▶ _TAREAS A REALIZAR_
• a. Extrae del texto sobre Nablus el fragmento que comienza en "Lo narra frente" y termina en "pozos y cañerías.".
• b. Traduce al inglés esta oración del texto sobre Nablus: "Los accesos a la ciudad antigua de Nablus son muy estrechos."

▶ _TEXTO DE LECTURA_
++++++++

Lo narra frente a la que fuera su casa de la infancia, en el barrio de Alqarion, el mismo que el ejército de Israel eligió para echar veneno en los tanques de agua que suministran a Nablus oeste, “lo que provocó un envenenamiento masivo y el colapso de hospitales”, explica. Tardaron cerca de siete meses en limpiar pozos y cañerías.
“Nadie nos avisó de que debíamos dejar la casa, pero mi padre decidió que nos fuéramos de allí un día antes de la invasión”, rememora Raed. Los accesos a la ciudad antigua de Nablus son muy estrechos. Los tanques no pueden entrar por las calles y hacerlo en jeeps era muy arriesgado para los soldados israelís puesto que en esos momentos había armas e infraestructura para defenderse, cuentan los vecinos. Así que Israel decidió abrir brechas por donde introducir sus tanques derribando edificios con la ayuda de bulldozers. “Durante tres días no se le permitió la entrada ni a la Cruz ni a la Media Luna Roja, ni tampoco a ninguna otra organización médica”, recuerda Raed. “Y cuando por fin pudimos regresar en un alto el fuego, al tercer día…”. El gesto de Raed se estremece. “Nuestra casa ya no existía. Mis libros, mis papeles, mis juguetes, todo, estaba esparcido por la calle. La gente los cogía y los leía, jugaba con ellos”. Pero eso no fue lo peor. “La casa de al lado, mis vecinos de toda la vida, que eran como parte de nuestra familia” –los abuelos, dos tíos, una mujer y su marido y sus cinco hijos-, “había sido derruida con ellos dentro”. “Luego nos enteramos de que trataron de escapar pero quedaron bloqueados. Vieron que uno de los tanques se aproximaba a la parte trasera de la casa y trataron de salir por la puerta principal, pero allí les esperaba un francotirador que les dijo que si salían les dispararía. Estaba todo lleno de soldados. Encontramos entre los escombros a los 11 miembros de la familia. Muertos”. La mujer, que abrazaba a uno de sus hijos, protegiéndolo, estaba embarazada. Raed tenía 16 años.

++++++++

▶ _DATOS PARA ANALIZAR_
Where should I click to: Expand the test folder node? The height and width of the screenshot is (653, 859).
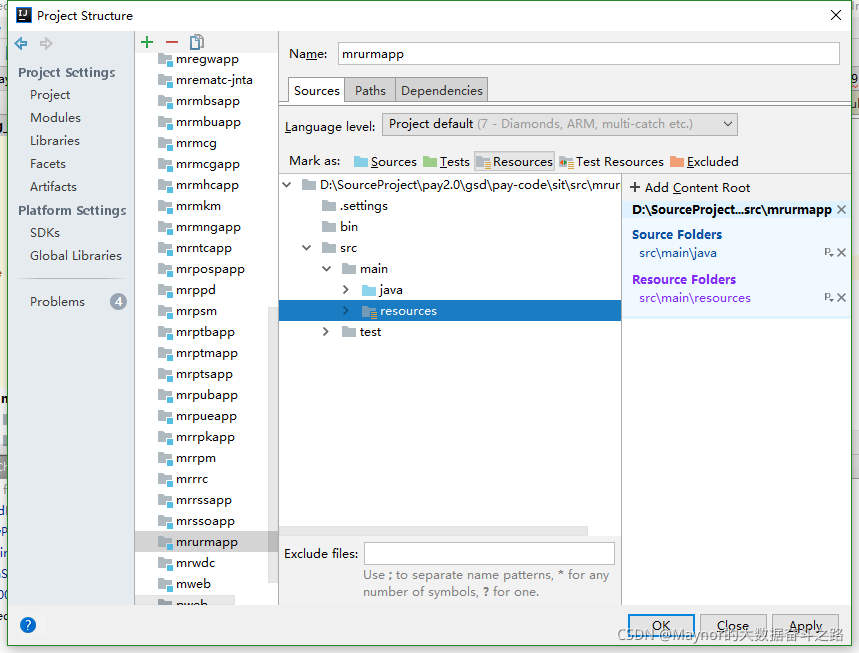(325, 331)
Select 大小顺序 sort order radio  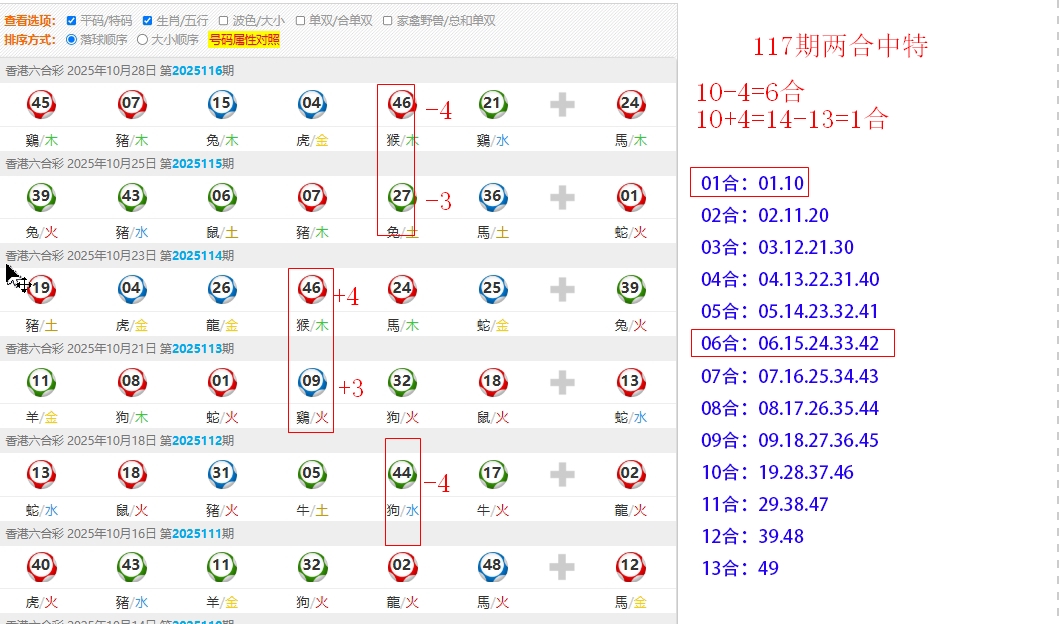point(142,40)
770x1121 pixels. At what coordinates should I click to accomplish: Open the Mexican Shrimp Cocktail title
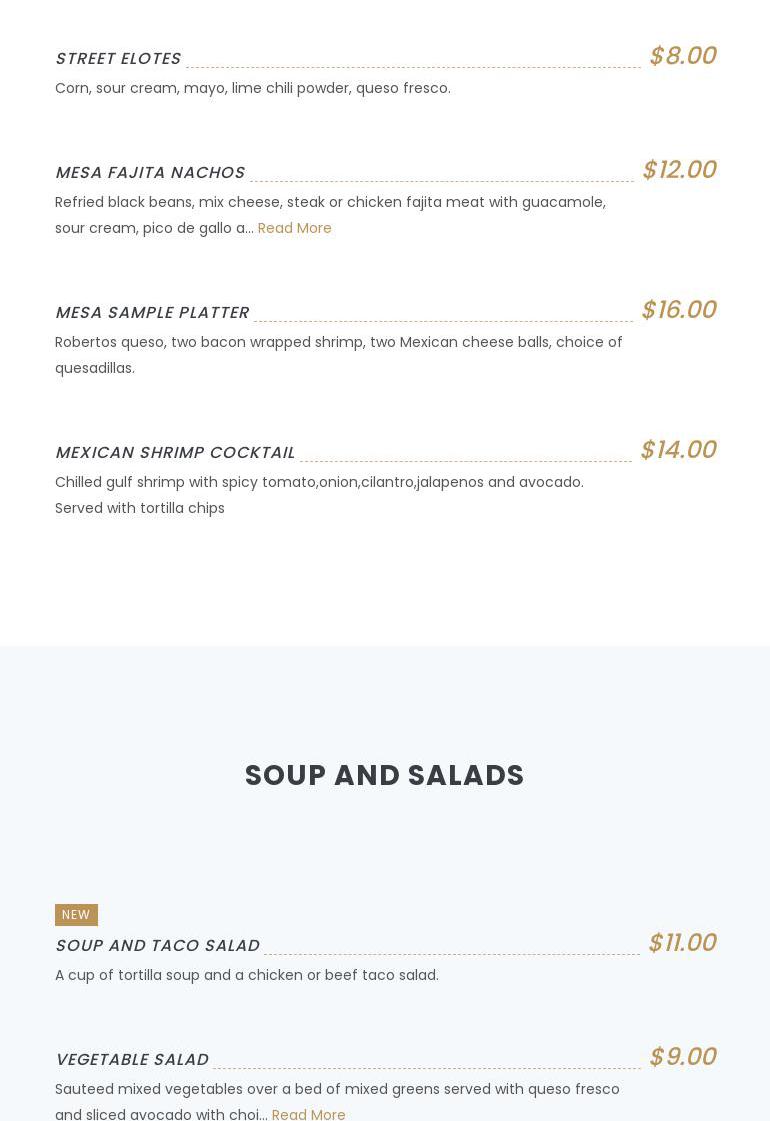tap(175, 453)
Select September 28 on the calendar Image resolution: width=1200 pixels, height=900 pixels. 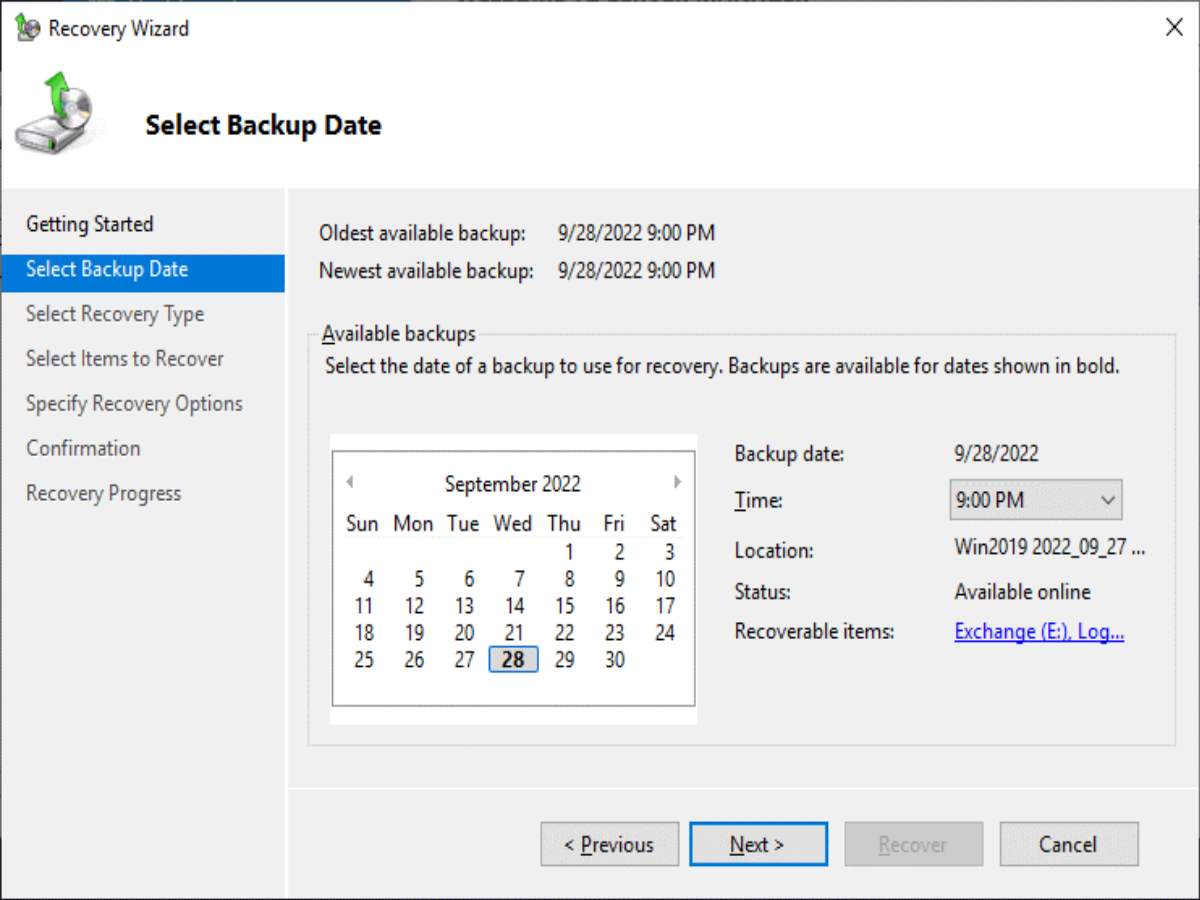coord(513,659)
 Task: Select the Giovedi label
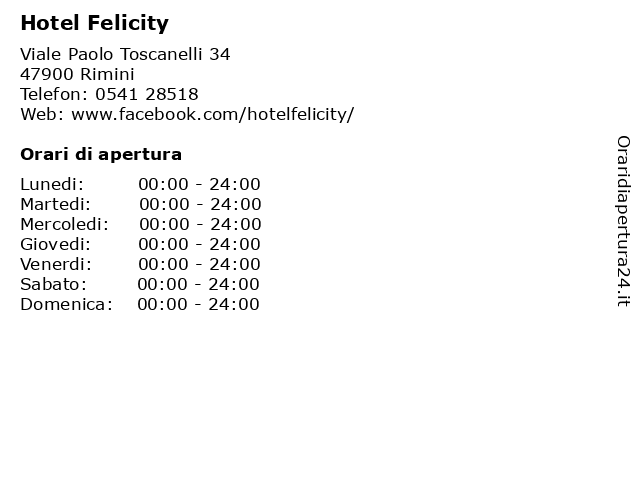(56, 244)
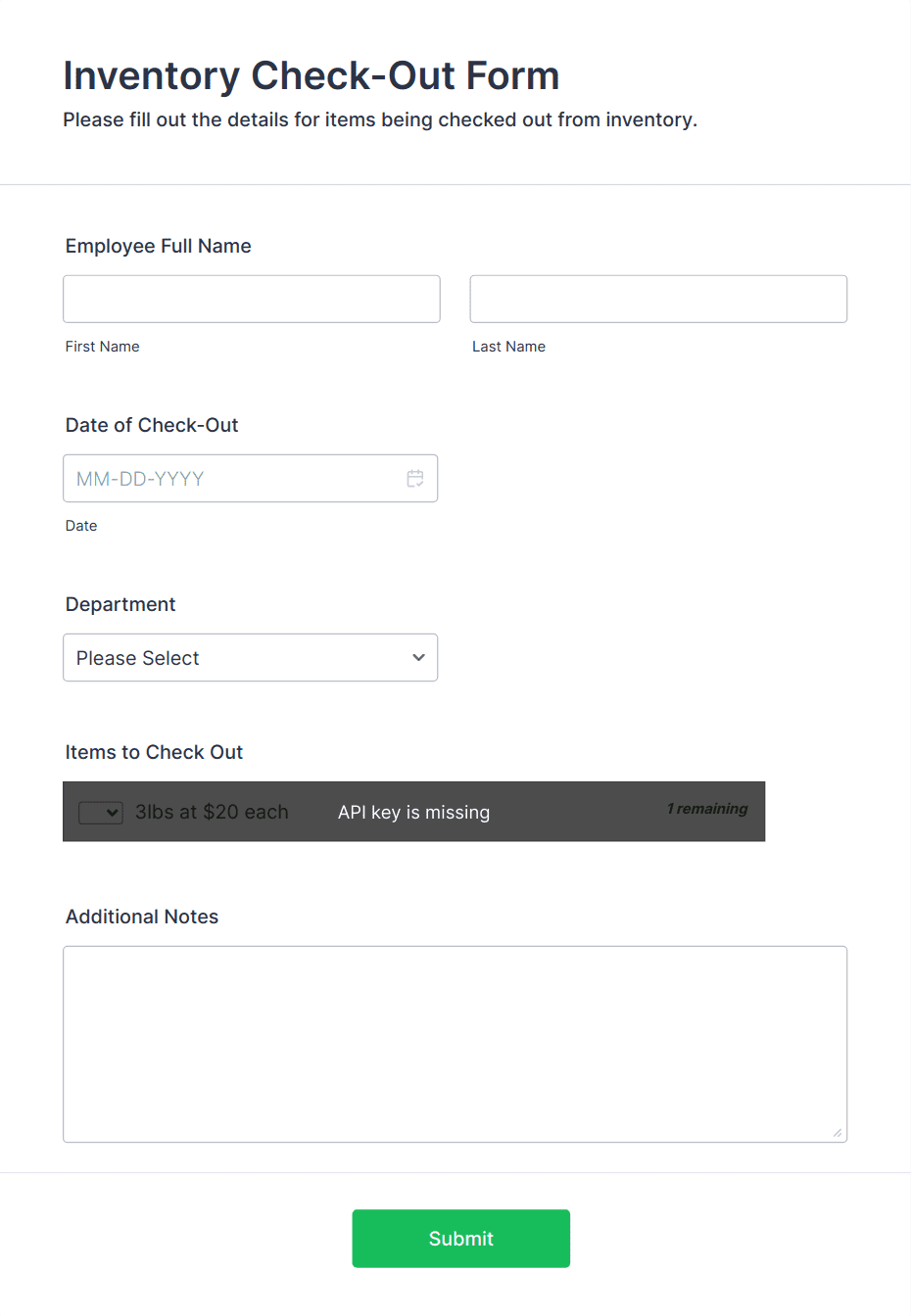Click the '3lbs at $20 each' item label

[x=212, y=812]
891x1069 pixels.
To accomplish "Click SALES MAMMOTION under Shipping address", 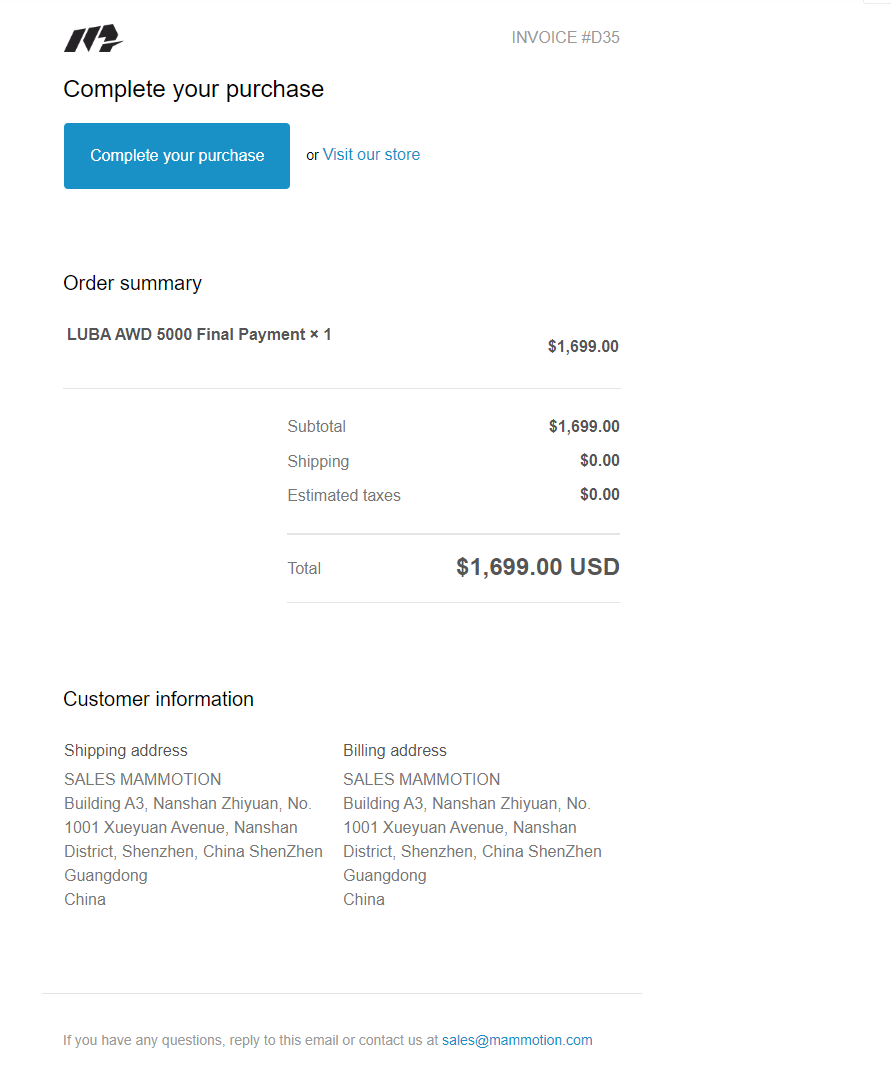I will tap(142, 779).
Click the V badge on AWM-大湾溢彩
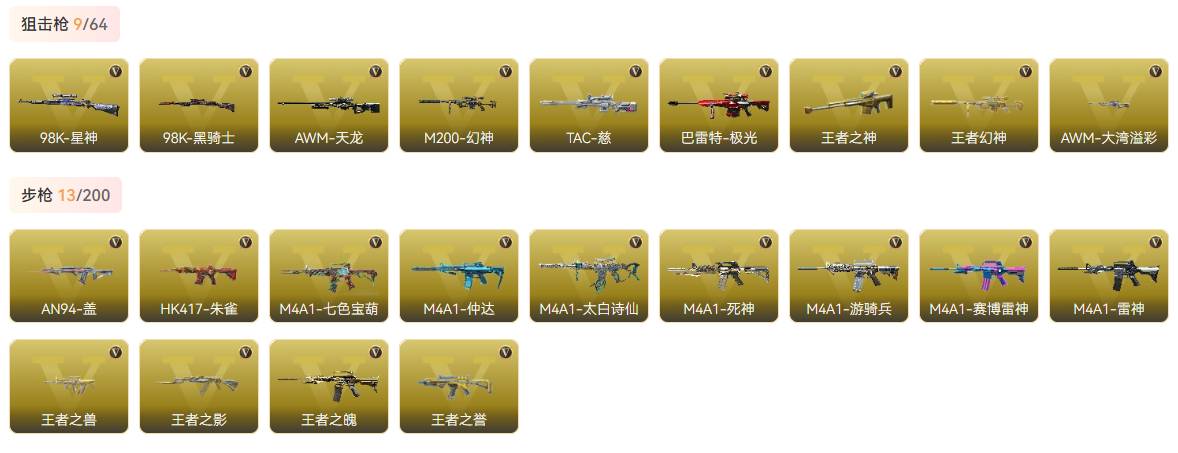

++++++++

▶ _RESPUESTAS_
• a.
Lo narra frente a la que fuera su casa de la infancia, en el barrio de Alqarion, el mismo que el ejército de Israel eligió para echar veneno en los tanques de agua que suministran a Nablus oeste, “lo que provocó un envenenamiento masivo y el colapso de hospitales”, explica. Tardaron cerca de siete meses en limpiar pozos y cañerías.

• b. The access routes to the old city of Nablus are very narrow.